IMI revenue tops £2bn as FTSE 250 maker boosted by growth in precision engineering division
- The Birmingham-based company saw its turnover rise 10% to £2.05billion last year
- IMI designs fluid control technology for industries such as energy and life sciences
- All three divisions of IMI increased sales and operating profit
IMI’s revenues topped £2bn last year following an outstanding performance in its precision engineering business.
The Birmingham-based company, which designs fluid control technologies for sectors such as energy, life sciences and industrial automation, saw its revenue increase by 10% to 2, 05 billion pounds in 2022.
Over the same period, profit increased for the third consecutive year from £30 million to £226.3 million, with price increases and efficiency savings from restructuring programs offsetting additional cost pressures.
Growth: Birmingham-based IMI, which designs fluid control technologies for sectors such as energy and industrial automation, saw its turnover increase by 10% to £2.05bn in 2022
The company’s three divisions achieved an expansion in sales and operating profits, but its precision engineering arm drove most of the growth, with revenue climbing $150 million. pounds to £986 million.
IMI said trading within the segment reflected “positive conditions in our key end markets” and strong performance from recently acquired businesses.
The company said the order book for Adaptas, a laboratory equipment supplier bought in December 2021, was 66% higher year-on-year at £40 million.

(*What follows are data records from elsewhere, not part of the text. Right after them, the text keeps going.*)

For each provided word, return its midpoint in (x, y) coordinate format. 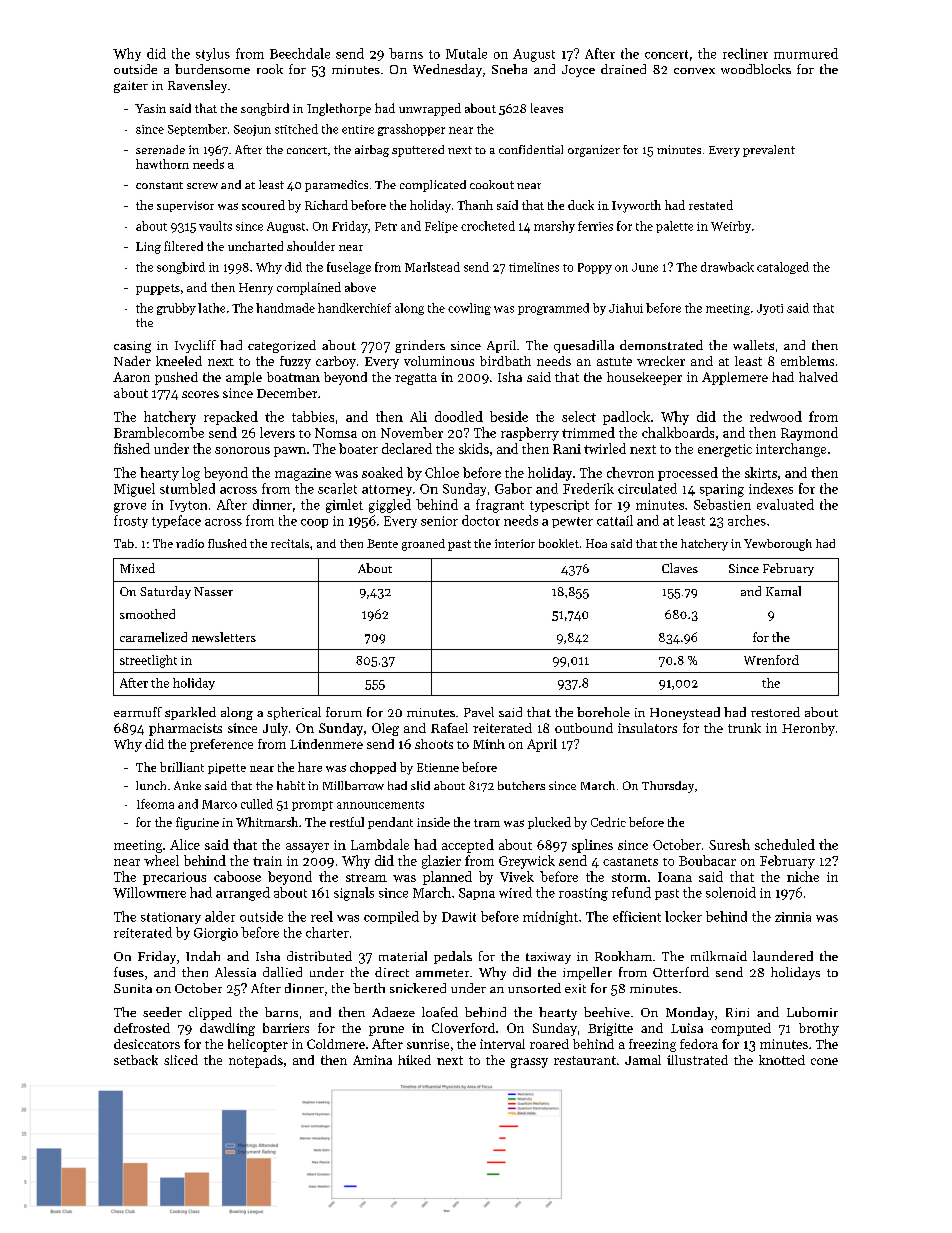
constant (159, 185)
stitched (296, 129)
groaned (423, 545)
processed (688, 474)
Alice (185, 844)
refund (631, 892)
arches (747, 520)
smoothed (147, 614)
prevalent (769, 151)
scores (200, 394)
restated (711, 205)
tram (487, 823)
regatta (416, 379)
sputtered (418, 151)
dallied (282, 972)
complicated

Since then, the FTSE 250 group has acquired German firm Bahr for £83m, as well as micro-fluidics specialist CorSolutions and Blackburn-based Heatmiser.
IMI has bought Blackburn-based Heatmiser, a maker of thermostats and underfloor heating systems, as part of plans to boost its presence in the “smart buildings” sector.
The demand for smart temperature controls has skyrocketed in recent years and is expected to continue to grow due to increased concerns over climate change and energy efficiency.
The topic of energy conservation rose to prominence last year after oil and gas prices soared following the easing of Covid-19 restrictions and the war in Ukraine .
But the company’s critical engineering business, which is heavily exposed to the oil industry, saw aftermarket orders jump 16% on an organic basis, while the division’s backlog at the end of December was 18% higher year-on-year at £627million.
Managing Director Roy Twite, who joined IMI 35 years ago, said: “We are aligned with attractive growth markets and have a resilient portfolio supported by long-term global macroeconomic trends.”
“This, combined with our continued focus on customer satisfaction, market-driven innovation and complexity reduction, creates real value.”
The company announced a proposed final dividend of 17.4 pence per share for investors, bringing its annual dividend to 25.7 pence, an increase of 8% on the previous year.
IMI shares were 0.25% lower at £15.79 late Friday afternoon, but have more than halved in the past three years.